The world’s largest social media companies removed less hate speech from their platforms in 2021 compared to last year, according to the European Commission’s annual review of business content moderation activities, seen by POLITICO.
The annual review of how Facebook, Google and others handle everything from misogynistic online posts to digital abuse targeting the LGBTQ + community, found that social media companies have removed 62.5% of this reported content, on a 6-week period between March 1 and April 2021. This compares to a removal rate of 71% when Brussels carried out its last review at the end of 2019.
The European Union is in the midst of a political struggle over overhaul of its approach to regulating online content, with the European Parliament working on its revised version of the Digital Services Act. These proposals would impose heavy fines on companies that do not tackle illegal content, including hate speech, and demand greater transparency about how specific posts are displayed in people’s social media feeds.
The battle escalated this week after Frances Haugen, a former Facebook employee, told U.S. lawmakers the tech giant was putting its own business interests on the need to protect its 2.4 billion online users. . Mark Zuckerberg, the company’s chief executive, dismissed the claims. Commissioners Věra Jourová and Thierry Breton both had a virtual meeting with Haugen on Wednesday, with the Czech politician saying at a POLITICO event last week that Brussels should work with Washington to address these challenges.
“From the point of view of spreading disinformation, foreign interference, cyber attacks, we have the same adversaries,” she said.
As part of the so-called EU Code of Conduct for Combating Illegal Hate Speech Online (voluntary standards dating back to 2016), social media companies are audited annually to determine how they are reducing the spread of it. material on their platforms. The initial assessment, dating from late 2016, found that Google’s YouTube, Facebook and Twitter had all removed less than half of the material they had been flagged as problematic.
These numbers have steadily increased over the years as companies respond to regulatory pressure to act. Companies that participated in this year’s audit included Facebook, YouTube, Twitter, Instagram, and TikTok. Critics, however, say these companies are still not addressing the widespread existence of harmful content on their platforms, especially in languages other than English, and that hate speech can still easily spread throughout the world. large parts of these networks.
In the most recent review, to be released later Thursday, 81% of content submitted by external organizations was reviewed within the first 24 hours. This compares to a 90 percent review rate in the previous audit. A total of 35 groups from 22 EU countries participated in the audit, which included just over 4,500 potential hate speech notifications sent, collectively, to all platforms.

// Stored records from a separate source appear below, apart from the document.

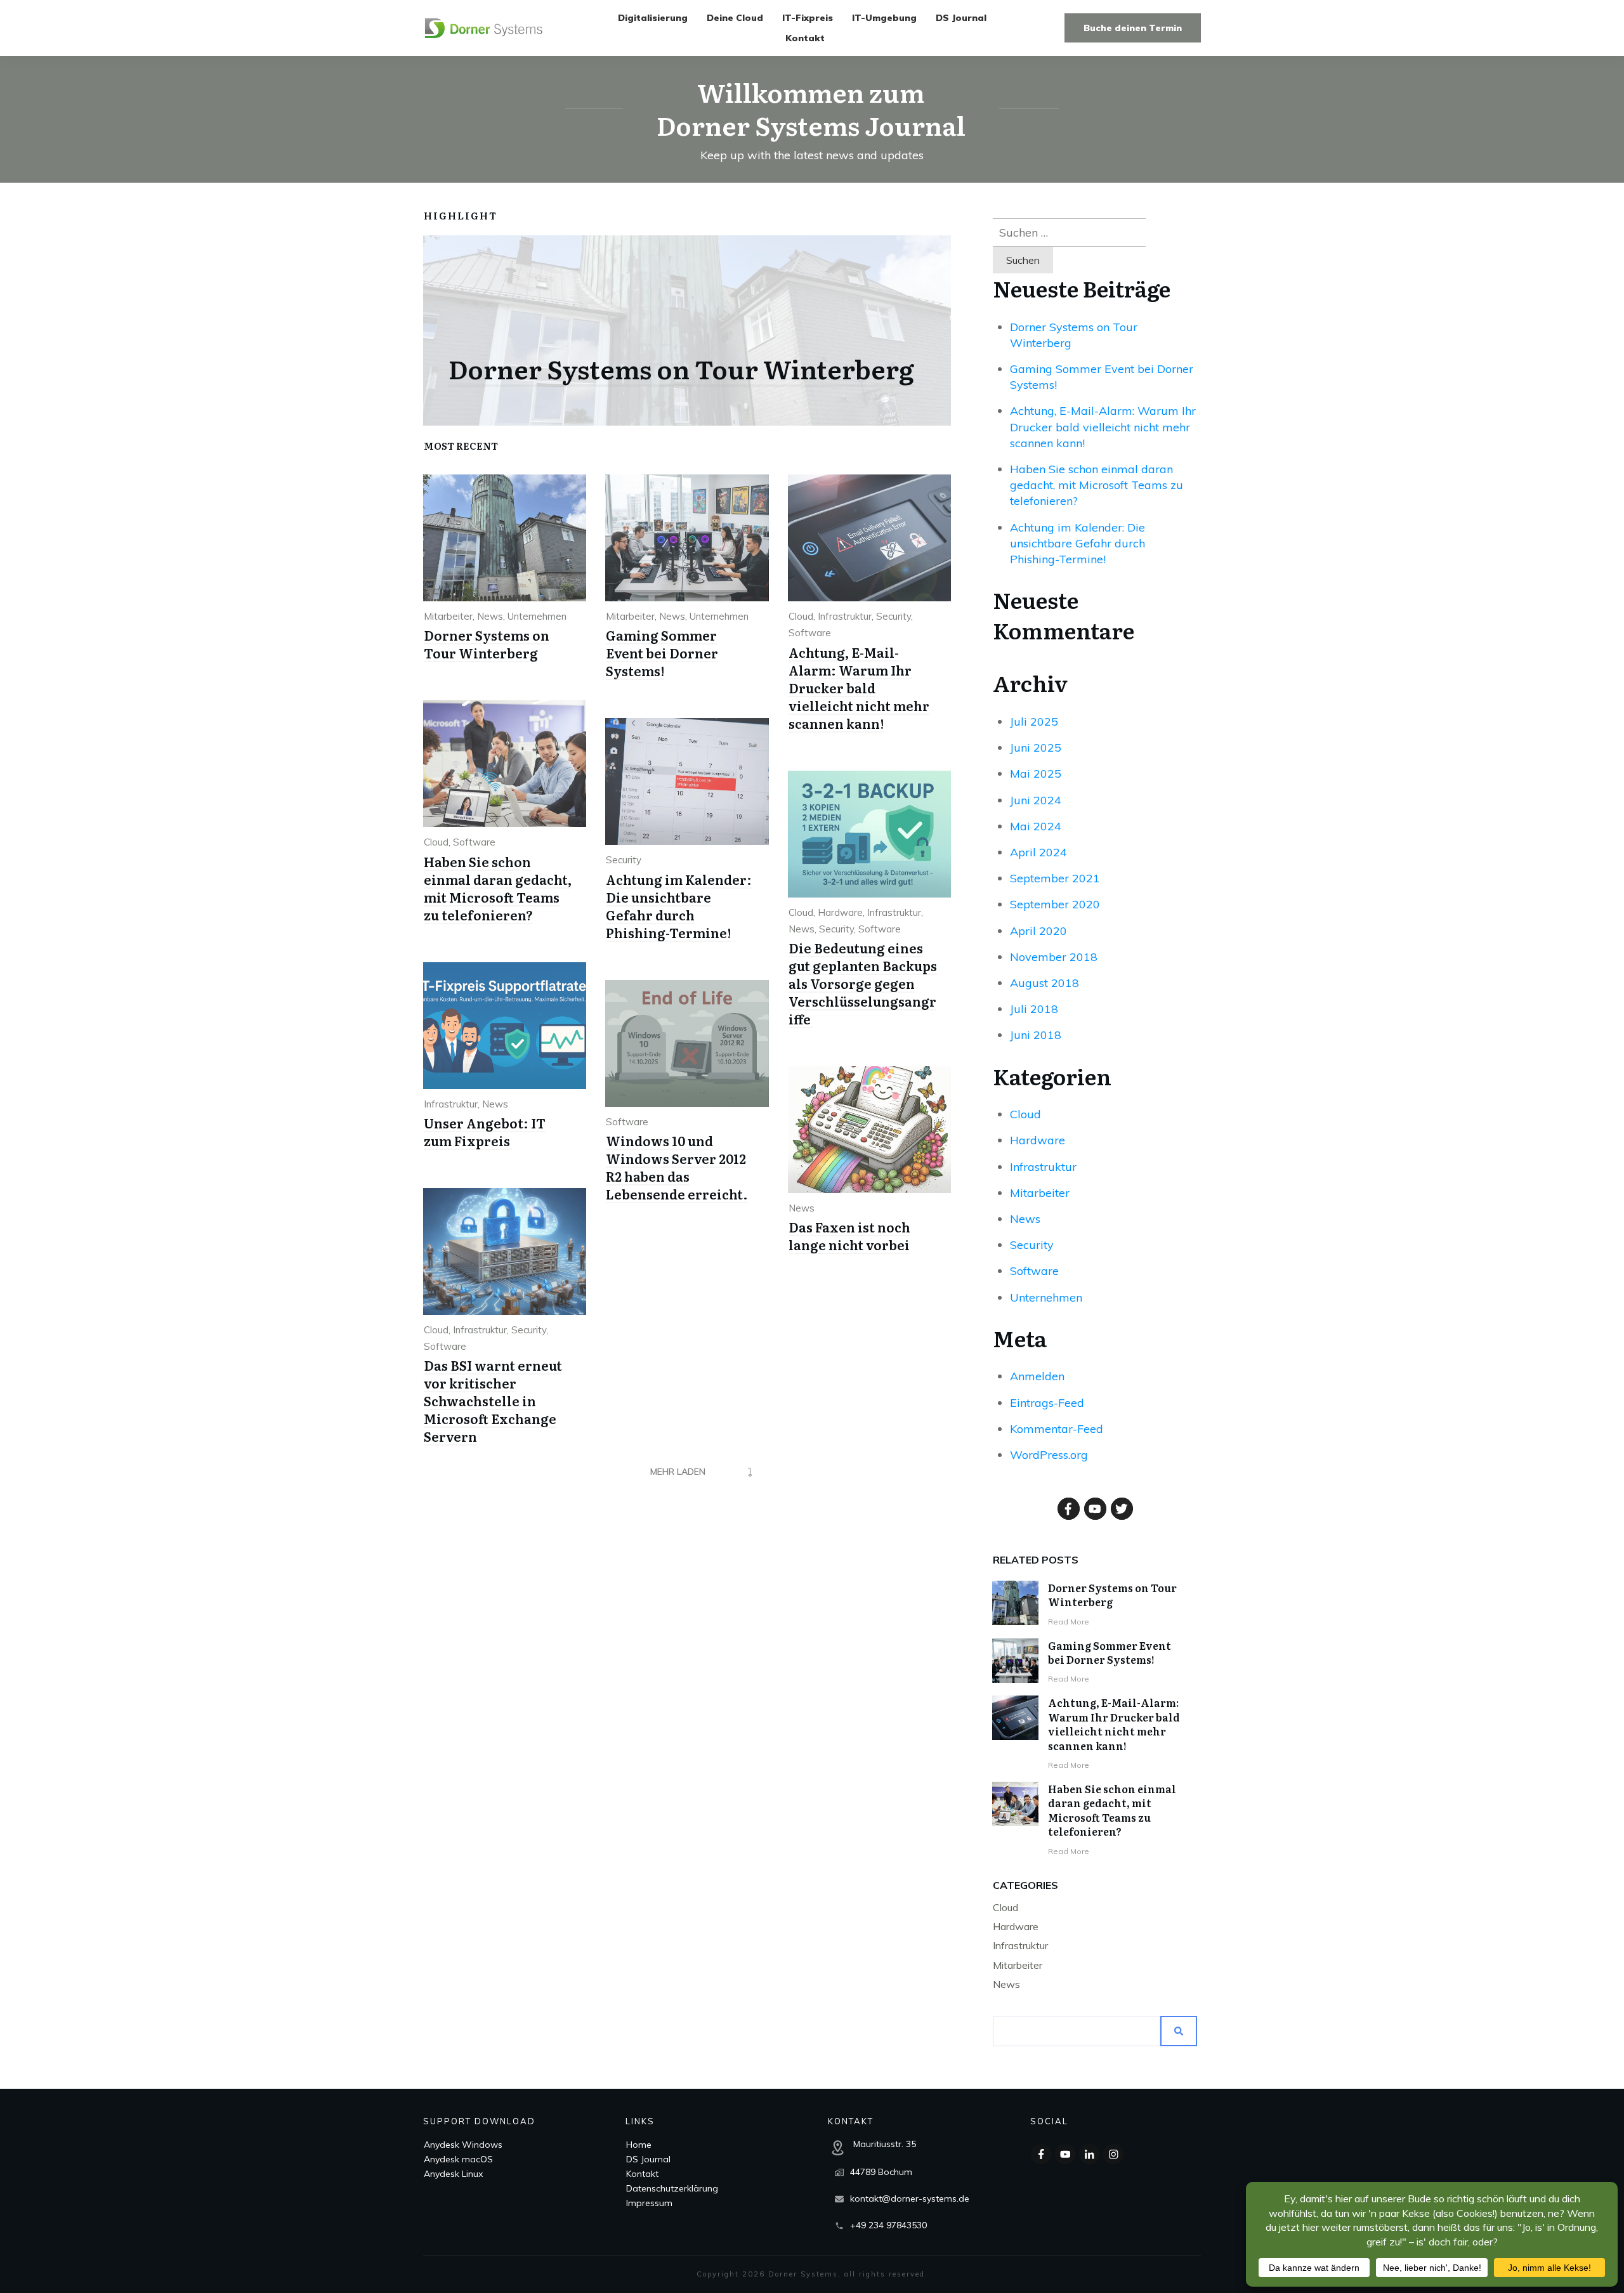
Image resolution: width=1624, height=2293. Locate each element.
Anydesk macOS (458, 2159)
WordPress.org (1049, 1454)
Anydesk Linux (453, 2173)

Facebook and YouTube both reported a drop in the amount of content they removed during the 6-week audit period. Facebook has removed 70% of the content, up from 88% in the previous review. YouTube’s numbers fell nearly 21 percentage points, to 59% of content removed, according to analysis obtained by POLITICO. The two companies have increasingly turned to automated systems to control online content, particularly during the COVID-19 pandemic, which has resulted in the removal of more content in some cases, but less content in other areas.
In contrast, Facebook’s Twitter and Instagram both reported an increase in the number of hate speech they deleted when notified, according to the Commission’s audit. TikTok – the Chinese app that was participating in its first audit – said it had removed 80% of that material, the highest figure of any major platform that participated in this year’s voluntary review.
“We do not tolerate hate speech on Facebook or Instagram,” a Facebook spokesperson said in a statement, adding that the company has yet to read the commission’s report. “We are finding and removing more hate speech on our platforms than ever before, and reducing the prevalence of hate speech.”